The report by the United Nations Intergovernmental Panel on Climate Change released in September 2018, immediately followed by the UN COP24 climate change conference in December of the same year, immediately resulted in a flurry of discussion around the world, including within the United States. As the environmental crisis looms ever more as an existential crisis in the popular imagination, it is increasingly reflected in policy proposals. The “Green New Deal” proposed by the Green Party in the US has been taken up by the Democratic Socialists of America (DSA), including some, such as Alexandria Ocasio-Cortez, who sit in prominent offices through the Democratic Party. The fact that corporate greenwashing, along with the propagation of a “green capitalism,” has been organized around the concept of sustainability should not drive the left. The main task is to frame the question in correct terms, putting our fingers on the systemic aspect of the crisis— namely capitalism as a totality.
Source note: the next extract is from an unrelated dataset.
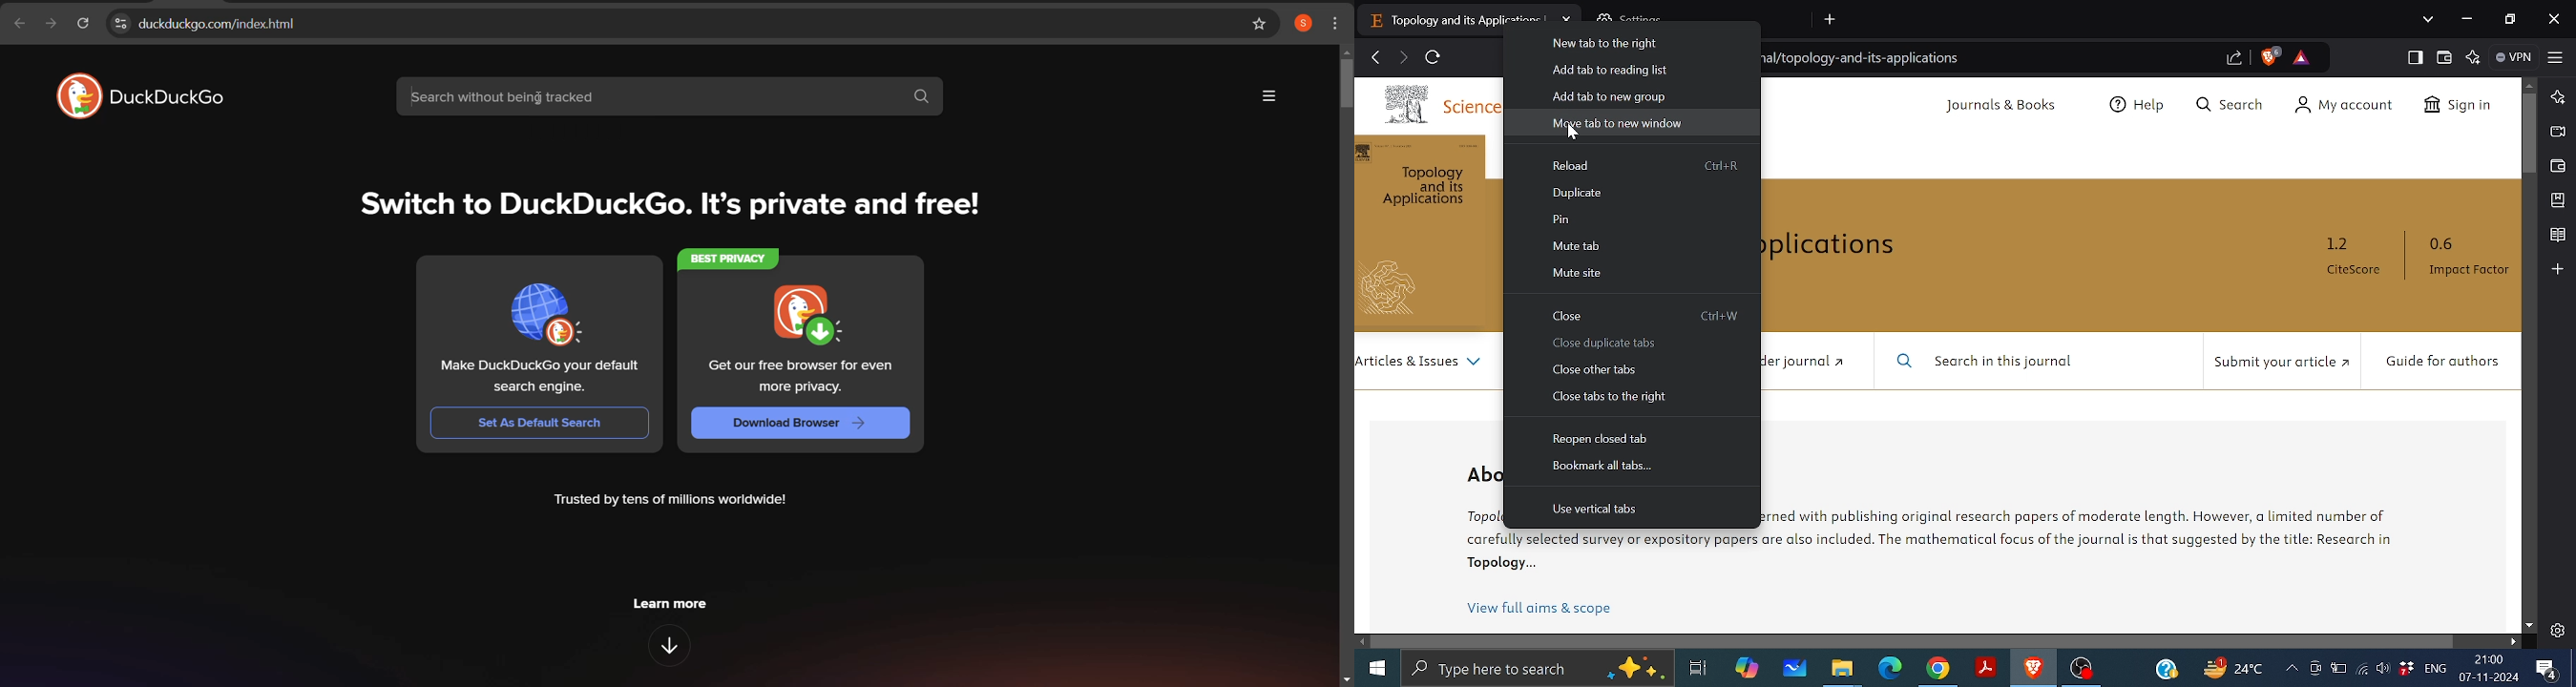  Describe the element at coordinates (667, 207) in the screenshot. I see `Switch to DuckDuckGo. It’s private and free!` at that location.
However, this does not simply mean providing an abstract criticism of capitalism as responsible for the crisis, while standing aloof from the specifics of the environmental crisis. The initial consciousness of the system as the source of the crisis cannot be equated with the posing a concrete solution. On what grounds can Marxists analyze the environmental crisis, and what distinctive political prescriptions follow from this, that might differ from social-democratic reforms?

In this short piece, we will mainly focus on the deadlock which solution proposals that do not problematize the capitalist market mechanism find themselves in, and suggest the blueprints of a radical, socialist response that the crisis itself is calling for. Particularly taking up the question of growth vs. degrowth, we are aware that the piece leaves many important issues untouched.